- **Extrait choisi**
..............................

Philippe Calvario reprend au Théâtre du Ranelagh la Médée syncrétique de Laurent Gaudé. Un texte magnifique, dans une mise en scène envoûtante, servie par une Myriam Boyer parfaite.


Médée semble avoir le vent en poupe cet automne. Alors que se termine la Médée africaine de Jean-Louis Martinelli écrite par Max Rouquette et jouée au Théâtre des Amandiers, Philippe Calvario reprend Médée Kali, présentée en septembre au Théâtre du Rond-Point, et la porte au Théâtre du Ranelagh.

Laurent Gaudé écrit une Médée syncrétique, venue des profondeurs de l’Asie, qui migre jusqu’en Grèce, une Médée protéiforme d’héritage grec mais d’ascendance indienne. Elle reste pour nous Médée, la fille qui trahit son père et les siens par amour pour Jason, avec qui elle a deux enfants, qu’elle tue lorsqu’il l’abandonne mais elle se drape ici en une incarnation de la déesse Kali, la forme destructrice, violente, négative de la déesse mère de l’hindouisme, Shakti, l’énergie primordiale, le souffle commun à chaque être. Kali, la déesse qui est empoisonnée lors de son combat pour sauver les dieux, celle dont la danse frénétique provoquée par la douleur du poison menace l’équilibre du monde. Kali, devenu le symbole de cet équilibre. Kali la permanence de l’équilibre création-destruction. Kali l’ambivalence du monde. Kali a une main qui donne et une qui détruit, disent les Hindous. Médée aussi. A Jason, à ses enfants, à elle-même.

..............................

- **Travail à faire**
1 – Reproduisez à l'identique le passage de l'extrait sur Médée Kali qui va de « Philippe Calvario reprend au » jusqu'à « Myriam Boyer parfaite. » inclus.
2 – D'après l'extrait sur Médée Kali, qu'est-ce qui provoque la danse frénétique de Kali, et que menace cette danse ?
3 – Poursuivez l'extrait sur Médée Kali à partir de sa dernière phrase.

- **Lignes de données**
..............................

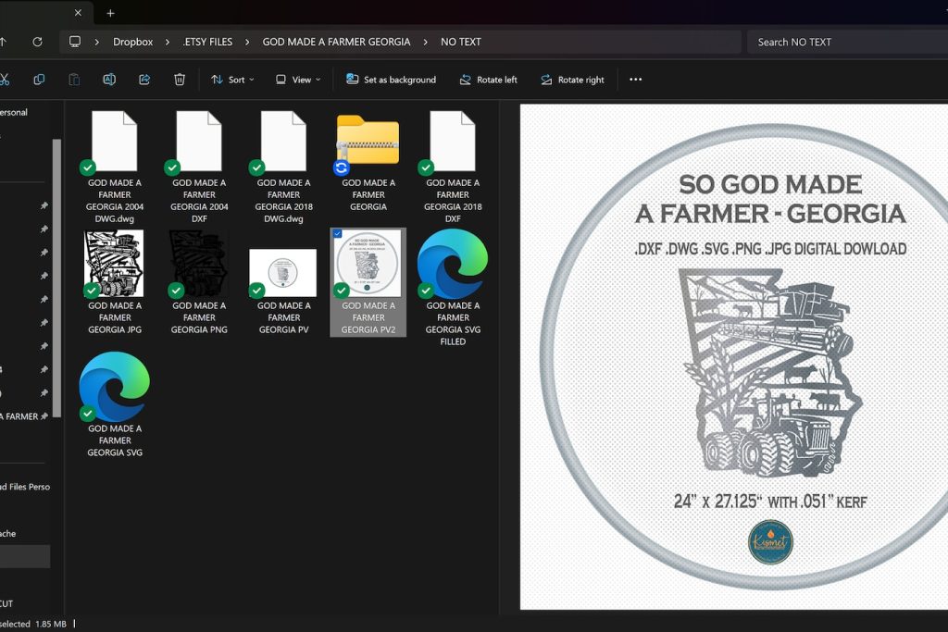
Task: Click the Copy icon in the toolbar
Action: (x=39, y=80)
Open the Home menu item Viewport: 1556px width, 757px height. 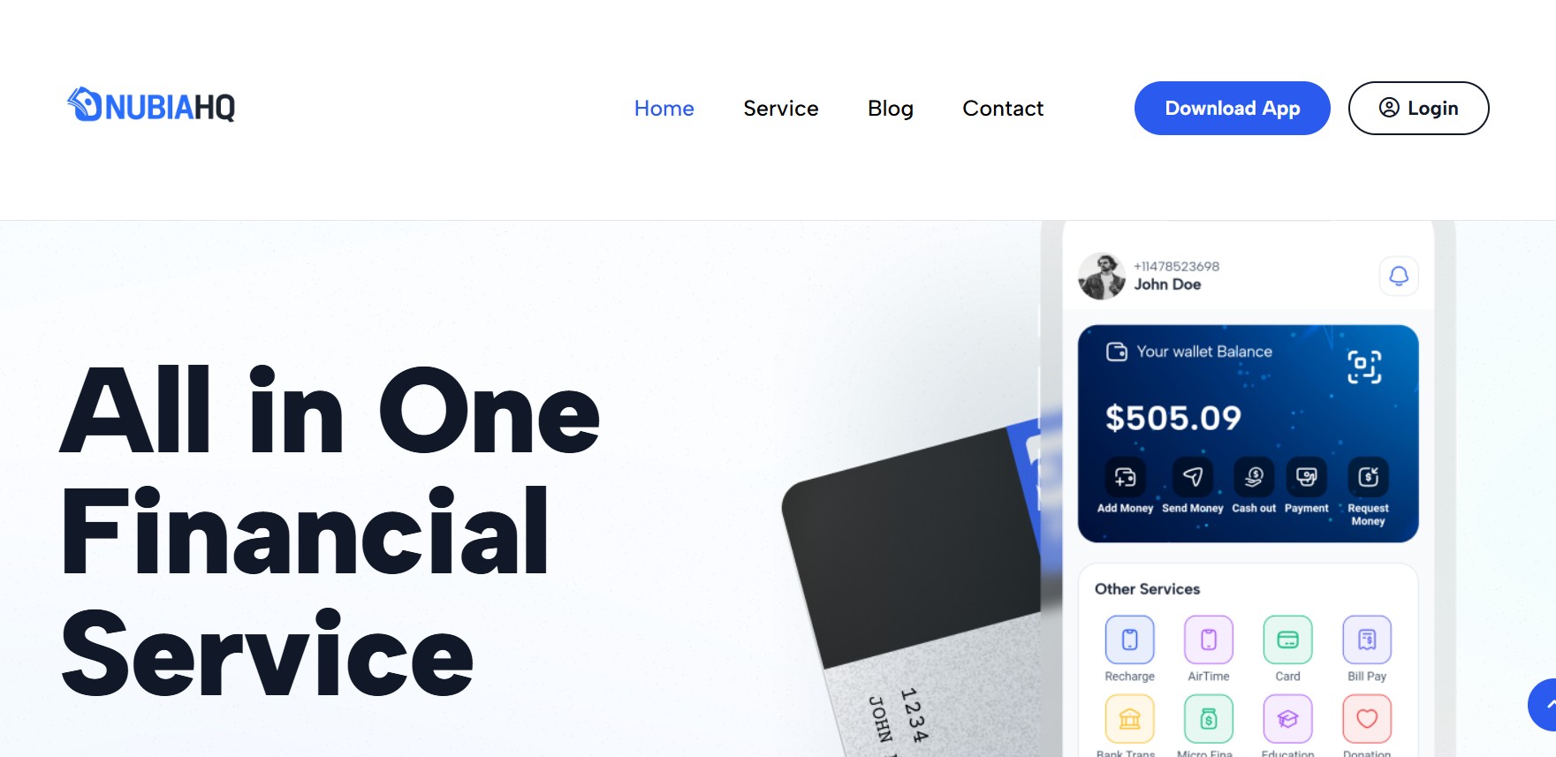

..............................

- **Réponses attendues**
1 –
Philippe Calvario reprend au Théâtre du Ranelagh la Médée syncrétique de Laurent Gaudé. Un texte magnifique, dans une mise en scène envoûtante, servie par une Myriam Boyer parfaite.

2 – La danse frénétique de Kali est provoquée par la douleur du poison. Kali a été empoisonnée lors de son combat pour sauver les dieux. Cette danse menace l'équilibre du monde.

3 –
Mais Laurent Gaudé ne s’arrête pas là, Médée devient la Gorgone poursuivie par Persée qui pétrifie les hommes du regard. Et l’imagination fait le reste : Médée devient la sorcière de toutes les mythologies, la mère universelle, le désir incarné. Alors que Max Rouquette présentait une Médée humaine, porteuse de la souffrance et du néant, Laurent Gaudé invente une Médée mystique, pleine du monde, chargée de toutes les croyances.

Sur une scène nue, où cordes et projecteurs sont apparents, qui nous rappelle constamment que nous sommes au théâtre, Philippe Calvario monte ce texte avec des échos de cérémonie hindoue. La salle tout en longueur, fendue d’une allée centrale rappelle un temple, avec la scène comme autel. La fumée qui s’en déverse, les odeurs du safran lâché par Médée, et les comédiens qui circulent entre les sièges nous projettent au centre de la cérémonie. L’utilisation de la vidéo offre encore une autre dimension et rajoute du sacré à cette mise en scène envoûtante qui apparaît comme un manifeste pour un théâtre total. Un théâtre qui ne prétend pas montrer le réel, un théâtre qui refuse l’illusion de la réalité, et qui aspire à plus, dont le dépouillement contient la promesse du monde dans sa globalité.

La force de cette mise en scène est assurée par Myriam Boyer, qui interprète Médée Kali, pratiquement seule sur scène du début à la fin. La scène comme la salle s’emplissent de sa présence. Tour à tour femme désirée, louve désirante, douce folle, mère caressante, déesse carnassière, épouse vengeresse, ou sorcière ambitieuse, elle porte le texte par sa voix et son corps. Erotisée par l’énergie et la beauté du spectacle, elle apparaît magnifique et resplendissante et fait de Médée Kali une expérience théâtrale marquante.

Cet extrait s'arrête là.